**Material to process:**
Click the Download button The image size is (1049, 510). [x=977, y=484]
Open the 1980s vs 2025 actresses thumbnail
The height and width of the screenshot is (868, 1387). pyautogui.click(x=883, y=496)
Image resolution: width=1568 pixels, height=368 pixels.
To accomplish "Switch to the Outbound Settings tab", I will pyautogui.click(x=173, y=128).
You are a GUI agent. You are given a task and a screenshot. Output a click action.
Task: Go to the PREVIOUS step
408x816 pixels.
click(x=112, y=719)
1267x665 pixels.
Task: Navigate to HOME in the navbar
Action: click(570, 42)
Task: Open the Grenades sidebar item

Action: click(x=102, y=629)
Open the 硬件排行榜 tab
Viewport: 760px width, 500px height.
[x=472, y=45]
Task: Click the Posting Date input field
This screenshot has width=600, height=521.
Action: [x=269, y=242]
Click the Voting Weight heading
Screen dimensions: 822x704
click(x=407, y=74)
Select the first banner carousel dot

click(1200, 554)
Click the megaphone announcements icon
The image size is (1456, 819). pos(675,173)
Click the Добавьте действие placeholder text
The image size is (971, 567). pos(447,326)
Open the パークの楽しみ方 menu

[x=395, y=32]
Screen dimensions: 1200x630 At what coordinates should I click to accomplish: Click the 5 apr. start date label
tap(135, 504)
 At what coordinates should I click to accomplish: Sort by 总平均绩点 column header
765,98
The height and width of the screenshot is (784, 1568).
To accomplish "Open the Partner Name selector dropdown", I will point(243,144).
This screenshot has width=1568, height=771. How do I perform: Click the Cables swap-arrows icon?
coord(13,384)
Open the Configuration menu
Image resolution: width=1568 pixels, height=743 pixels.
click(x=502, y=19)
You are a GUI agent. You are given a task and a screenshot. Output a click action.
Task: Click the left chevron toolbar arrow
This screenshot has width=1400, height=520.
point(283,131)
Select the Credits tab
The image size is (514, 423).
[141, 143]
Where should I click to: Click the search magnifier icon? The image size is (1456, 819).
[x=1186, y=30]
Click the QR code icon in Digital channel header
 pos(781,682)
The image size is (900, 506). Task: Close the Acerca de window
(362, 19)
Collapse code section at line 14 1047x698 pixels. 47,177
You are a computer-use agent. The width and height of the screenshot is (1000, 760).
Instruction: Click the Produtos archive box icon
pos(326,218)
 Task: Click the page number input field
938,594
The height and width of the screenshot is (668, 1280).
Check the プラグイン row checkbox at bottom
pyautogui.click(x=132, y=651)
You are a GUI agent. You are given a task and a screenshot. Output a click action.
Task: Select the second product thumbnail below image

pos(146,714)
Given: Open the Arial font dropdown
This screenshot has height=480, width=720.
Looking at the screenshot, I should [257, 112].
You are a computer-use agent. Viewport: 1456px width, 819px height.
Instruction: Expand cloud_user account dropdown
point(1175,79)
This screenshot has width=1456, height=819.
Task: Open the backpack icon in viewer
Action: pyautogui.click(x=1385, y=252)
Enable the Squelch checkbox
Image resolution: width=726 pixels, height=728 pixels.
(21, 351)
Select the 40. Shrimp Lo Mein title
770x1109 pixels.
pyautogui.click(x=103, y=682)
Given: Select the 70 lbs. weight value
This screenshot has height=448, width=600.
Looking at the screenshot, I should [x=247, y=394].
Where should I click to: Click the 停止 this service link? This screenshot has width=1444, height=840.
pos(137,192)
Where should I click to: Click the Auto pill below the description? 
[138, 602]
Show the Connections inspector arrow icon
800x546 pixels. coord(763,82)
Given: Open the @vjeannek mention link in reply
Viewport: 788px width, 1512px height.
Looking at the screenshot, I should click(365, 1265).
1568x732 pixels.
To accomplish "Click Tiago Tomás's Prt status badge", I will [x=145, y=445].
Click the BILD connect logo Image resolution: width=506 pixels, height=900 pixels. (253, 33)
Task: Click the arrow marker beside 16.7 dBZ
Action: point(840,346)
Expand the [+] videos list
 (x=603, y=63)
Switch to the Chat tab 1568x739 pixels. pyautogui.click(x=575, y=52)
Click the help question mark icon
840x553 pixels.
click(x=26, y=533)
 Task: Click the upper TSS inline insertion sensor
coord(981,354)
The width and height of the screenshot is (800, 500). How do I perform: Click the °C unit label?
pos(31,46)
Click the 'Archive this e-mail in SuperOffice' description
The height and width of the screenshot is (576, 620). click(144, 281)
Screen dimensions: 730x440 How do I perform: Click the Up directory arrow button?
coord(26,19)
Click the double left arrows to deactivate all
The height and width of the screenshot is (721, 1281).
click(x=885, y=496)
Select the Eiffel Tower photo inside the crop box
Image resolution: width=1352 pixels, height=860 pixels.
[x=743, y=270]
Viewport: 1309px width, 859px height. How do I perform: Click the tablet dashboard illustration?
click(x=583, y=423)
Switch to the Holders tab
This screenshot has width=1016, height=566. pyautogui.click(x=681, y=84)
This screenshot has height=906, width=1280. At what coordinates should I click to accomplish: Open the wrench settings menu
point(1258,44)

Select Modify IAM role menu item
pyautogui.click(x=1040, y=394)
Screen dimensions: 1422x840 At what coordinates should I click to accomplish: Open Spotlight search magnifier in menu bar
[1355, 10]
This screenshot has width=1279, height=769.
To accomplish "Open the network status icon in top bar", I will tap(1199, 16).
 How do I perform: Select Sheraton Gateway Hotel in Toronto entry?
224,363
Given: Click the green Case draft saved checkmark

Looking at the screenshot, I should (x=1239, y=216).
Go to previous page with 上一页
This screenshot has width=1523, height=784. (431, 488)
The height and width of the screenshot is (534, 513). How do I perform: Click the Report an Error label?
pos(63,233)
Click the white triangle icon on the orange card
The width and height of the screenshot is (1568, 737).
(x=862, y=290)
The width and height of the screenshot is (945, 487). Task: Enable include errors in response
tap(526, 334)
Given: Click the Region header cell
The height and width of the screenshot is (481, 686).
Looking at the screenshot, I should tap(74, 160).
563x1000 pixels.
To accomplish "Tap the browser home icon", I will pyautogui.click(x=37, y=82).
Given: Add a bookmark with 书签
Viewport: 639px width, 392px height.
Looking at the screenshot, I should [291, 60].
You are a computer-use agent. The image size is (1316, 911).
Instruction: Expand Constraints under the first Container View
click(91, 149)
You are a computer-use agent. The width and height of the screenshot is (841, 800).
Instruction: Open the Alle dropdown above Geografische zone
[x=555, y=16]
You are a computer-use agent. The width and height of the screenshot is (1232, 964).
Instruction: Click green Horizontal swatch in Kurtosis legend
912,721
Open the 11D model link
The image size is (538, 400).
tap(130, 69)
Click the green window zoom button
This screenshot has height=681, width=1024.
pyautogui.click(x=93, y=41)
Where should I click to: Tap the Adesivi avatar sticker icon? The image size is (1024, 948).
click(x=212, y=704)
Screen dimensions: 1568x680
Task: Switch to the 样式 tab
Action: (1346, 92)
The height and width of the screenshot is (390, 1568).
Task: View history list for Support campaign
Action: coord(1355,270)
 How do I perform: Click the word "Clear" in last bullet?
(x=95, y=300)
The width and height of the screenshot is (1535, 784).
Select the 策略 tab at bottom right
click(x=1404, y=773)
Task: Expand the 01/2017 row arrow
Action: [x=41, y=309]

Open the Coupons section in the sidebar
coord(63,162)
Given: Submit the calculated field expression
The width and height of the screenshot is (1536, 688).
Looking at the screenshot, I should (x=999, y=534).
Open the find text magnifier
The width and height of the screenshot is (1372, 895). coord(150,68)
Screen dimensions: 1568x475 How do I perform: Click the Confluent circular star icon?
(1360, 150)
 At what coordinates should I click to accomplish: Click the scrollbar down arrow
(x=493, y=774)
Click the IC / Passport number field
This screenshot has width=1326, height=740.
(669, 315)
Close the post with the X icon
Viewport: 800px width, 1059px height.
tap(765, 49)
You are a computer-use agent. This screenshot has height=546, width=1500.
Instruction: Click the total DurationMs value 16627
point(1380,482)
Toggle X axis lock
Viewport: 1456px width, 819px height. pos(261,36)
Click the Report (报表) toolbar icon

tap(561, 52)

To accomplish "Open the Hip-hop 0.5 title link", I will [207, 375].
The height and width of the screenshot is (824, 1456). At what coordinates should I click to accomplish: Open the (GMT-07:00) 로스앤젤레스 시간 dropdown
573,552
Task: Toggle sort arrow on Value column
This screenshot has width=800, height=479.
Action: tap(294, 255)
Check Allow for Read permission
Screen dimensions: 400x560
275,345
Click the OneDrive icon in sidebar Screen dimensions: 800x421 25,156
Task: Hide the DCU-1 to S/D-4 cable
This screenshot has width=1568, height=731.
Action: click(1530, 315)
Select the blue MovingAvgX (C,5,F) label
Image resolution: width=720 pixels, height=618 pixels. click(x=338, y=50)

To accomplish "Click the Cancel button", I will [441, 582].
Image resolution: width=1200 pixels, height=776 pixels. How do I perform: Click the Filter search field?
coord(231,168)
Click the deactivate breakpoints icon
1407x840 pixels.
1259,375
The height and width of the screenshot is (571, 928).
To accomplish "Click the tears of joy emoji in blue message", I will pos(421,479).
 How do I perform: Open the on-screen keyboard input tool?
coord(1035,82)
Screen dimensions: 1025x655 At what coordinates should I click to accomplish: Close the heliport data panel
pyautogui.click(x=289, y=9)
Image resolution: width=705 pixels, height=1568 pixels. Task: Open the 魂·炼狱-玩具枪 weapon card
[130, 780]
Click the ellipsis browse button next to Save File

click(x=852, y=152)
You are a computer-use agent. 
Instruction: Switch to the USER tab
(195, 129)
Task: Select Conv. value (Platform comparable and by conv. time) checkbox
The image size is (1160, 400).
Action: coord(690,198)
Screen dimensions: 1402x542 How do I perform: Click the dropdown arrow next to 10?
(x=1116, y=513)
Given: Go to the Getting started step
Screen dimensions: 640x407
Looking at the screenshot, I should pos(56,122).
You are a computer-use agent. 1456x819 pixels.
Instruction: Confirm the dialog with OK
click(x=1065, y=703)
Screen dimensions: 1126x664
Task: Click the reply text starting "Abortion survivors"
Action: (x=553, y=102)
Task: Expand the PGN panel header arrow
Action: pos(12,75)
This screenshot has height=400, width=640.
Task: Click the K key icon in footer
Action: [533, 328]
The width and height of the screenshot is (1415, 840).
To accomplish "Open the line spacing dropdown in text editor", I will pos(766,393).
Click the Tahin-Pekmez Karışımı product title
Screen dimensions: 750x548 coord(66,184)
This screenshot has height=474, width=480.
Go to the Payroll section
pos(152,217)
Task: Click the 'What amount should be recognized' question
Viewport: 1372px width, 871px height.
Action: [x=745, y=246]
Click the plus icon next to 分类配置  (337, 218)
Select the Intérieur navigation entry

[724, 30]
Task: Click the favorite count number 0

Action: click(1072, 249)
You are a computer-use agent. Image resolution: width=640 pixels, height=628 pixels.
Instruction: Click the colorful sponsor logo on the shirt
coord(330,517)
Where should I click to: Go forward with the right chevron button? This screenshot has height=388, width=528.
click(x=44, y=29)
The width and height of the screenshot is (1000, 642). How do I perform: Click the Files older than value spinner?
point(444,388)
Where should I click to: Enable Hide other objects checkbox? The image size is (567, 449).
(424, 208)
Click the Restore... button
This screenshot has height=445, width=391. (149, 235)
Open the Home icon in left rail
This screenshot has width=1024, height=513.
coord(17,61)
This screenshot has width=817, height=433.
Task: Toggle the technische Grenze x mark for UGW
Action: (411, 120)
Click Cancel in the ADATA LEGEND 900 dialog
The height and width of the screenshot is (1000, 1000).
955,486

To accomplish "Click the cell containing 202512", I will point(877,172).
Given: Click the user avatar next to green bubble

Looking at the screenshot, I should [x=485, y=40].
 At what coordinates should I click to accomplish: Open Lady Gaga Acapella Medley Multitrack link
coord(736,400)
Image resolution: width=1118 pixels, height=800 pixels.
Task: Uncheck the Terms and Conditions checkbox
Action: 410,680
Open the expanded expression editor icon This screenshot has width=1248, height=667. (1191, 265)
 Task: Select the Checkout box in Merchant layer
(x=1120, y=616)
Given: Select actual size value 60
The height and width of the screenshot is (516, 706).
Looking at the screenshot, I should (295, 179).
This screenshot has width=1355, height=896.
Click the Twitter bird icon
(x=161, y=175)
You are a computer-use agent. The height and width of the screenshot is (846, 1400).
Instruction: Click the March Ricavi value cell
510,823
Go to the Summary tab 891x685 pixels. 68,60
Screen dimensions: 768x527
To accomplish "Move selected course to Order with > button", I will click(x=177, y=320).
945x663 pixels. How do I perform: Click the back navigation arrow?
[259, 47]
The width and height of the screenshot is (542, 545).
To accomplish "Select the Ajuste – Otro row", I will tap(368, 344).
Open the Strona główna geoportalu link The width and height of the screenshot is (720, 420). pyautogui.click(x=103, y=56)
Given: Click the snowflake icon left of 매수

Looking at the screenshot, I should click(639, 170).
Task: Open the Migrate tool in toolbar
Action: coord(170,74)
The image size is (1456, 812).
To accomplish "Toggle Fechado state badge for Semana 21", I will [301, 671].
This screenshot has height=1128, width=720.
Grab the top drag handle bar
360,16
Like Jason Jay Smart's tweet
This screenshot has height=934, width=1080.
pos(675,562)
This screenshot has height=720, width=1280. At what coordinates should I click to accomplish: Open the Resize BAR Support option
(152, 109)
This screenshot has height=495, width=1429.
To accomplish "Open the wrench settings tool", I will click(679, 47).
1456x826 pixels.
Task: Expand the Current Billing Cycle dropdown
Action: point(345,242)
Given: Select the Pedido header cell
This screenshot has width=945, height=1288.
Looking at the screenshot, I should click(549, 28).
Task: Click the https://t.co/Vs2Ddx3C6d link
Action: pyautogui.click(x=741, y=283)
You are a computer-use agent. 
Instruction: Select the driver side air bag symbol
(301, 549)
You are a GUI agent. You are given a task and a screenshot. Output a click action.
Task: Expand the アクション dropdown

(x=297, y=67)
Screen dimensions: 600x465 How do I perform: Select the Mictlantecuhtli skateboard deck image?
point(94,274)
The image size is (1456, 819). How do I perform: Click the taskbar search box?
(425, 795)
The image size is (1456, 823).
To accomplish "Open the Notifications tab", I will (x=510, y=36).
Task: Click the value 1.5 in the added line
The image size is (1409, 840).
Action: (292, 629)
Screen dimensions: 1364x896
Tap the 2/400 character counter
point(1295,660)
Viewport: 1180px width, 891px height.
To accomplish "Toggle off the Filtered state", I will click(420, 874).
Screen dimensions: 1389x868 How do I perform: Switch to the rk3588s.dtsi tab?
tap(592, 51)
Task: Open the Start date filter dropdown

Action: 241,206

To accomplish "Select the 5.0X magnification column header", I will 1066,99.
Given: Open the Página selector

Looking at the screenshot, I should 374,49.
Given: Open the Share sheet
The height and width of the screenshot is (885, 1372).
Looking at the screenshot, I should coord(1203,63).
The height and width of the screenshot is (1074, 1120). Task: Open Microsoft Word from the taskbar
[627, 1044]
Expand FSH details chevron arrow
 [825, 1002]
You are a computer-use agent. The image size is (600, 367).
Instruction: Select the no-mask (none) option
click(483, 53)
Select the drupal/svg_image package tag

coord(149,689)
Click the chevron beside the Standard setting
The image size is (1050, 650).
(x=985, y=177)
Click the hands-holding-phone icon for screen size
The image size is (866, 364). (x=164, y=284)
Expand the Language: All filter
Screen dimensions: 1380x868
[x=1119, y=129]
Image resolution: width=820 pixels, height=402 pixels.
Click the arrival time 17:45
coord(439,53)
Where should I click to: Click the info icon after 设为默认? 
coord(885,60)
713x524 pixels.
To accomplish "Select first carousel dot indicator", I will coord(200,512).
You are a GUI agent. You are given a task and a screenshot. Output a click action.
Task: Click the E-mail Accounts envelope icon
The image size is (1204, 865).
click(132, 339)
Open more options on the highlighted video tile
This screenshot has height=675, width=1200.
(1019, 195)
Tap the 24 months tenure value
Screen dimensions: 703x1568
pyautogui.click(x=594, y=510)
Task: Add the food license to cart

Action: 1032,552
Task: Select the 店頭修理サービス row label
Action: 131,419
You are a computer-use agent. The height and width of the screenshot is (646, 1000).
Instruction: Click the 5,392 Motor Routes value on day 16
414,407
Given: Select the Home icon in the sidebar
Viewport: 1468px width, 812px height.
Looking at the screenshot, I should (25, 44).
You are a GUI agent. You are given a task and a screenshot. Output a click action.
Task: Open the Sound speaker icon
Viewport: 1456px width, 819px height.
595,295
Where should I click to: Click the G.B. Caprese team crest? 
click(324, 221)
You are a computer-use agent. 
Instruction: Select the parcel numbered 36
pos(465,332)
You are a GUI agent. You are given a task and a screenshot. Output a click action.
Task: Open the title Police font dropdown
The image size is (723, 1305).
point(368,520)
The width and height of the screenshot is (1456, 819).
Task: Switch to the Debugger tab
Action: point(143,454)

**Exercise instructions:**
Lay out as a JSON list of strings, one string per line with blank lines omitted, the lines of the material starting with the line containing "Where should I click to: Tap" and going on through the line containing "tap(765, 49)".

**Final answer:**
[
  "Where should I click to: Tap the Adesivi avatar sticker icon? The image size is (1024, 948).",
  "click(x=212, y=704)",
  "Screen dimensions: 1568x680",
  "Task: Switch to the 样式 tab",
  "Action: (1346, 92)",
  "The height and width of the screenshot is (390, 1568).",
  "Task: View history list for Support campaign",
  "Action: coord(1355,270)",
  " How do I perform: Click the word \"Clear\" in last bullet?",
  "(x=95, y=300)",
  "The width and height of the screenshot is (1535, 784).",
  "Select the 策略 tab at bottom right",
  "click(x=1404, y=773)",
  "Task: Expand the 01/2017 row arrow",
  "Action: [x=41, y=309]",
  "Open the Coupons section in the sidebar",
  "coord(63,162)",
  "Given: Submit the calculated field expression",
  "The width and height of the screenshot is (1536, 688).",
  "Looking at the screenshot, I should (x=999, y=534).",
  "Open the find text magnifier",
  "The width and height of the screenshot is (1372, 895). coord(150,68)",
  "Screen dimensions: 1568x475 How do I perform: Click the Confluent circular star icon?",
  "(1360, 150)",
  " At what coordinates should I click to accomplish: Click the scrollbar down arrow",
  "(x=493, y=774)",
  "Click the IC / Passport number field",
  "This screenshot has width=1326, height=740.",
  "(669, 315)",
  "Close the post with the X icon",
  "Viewport: 800px width, 1059px height.",
  "tap(765, 49)"
]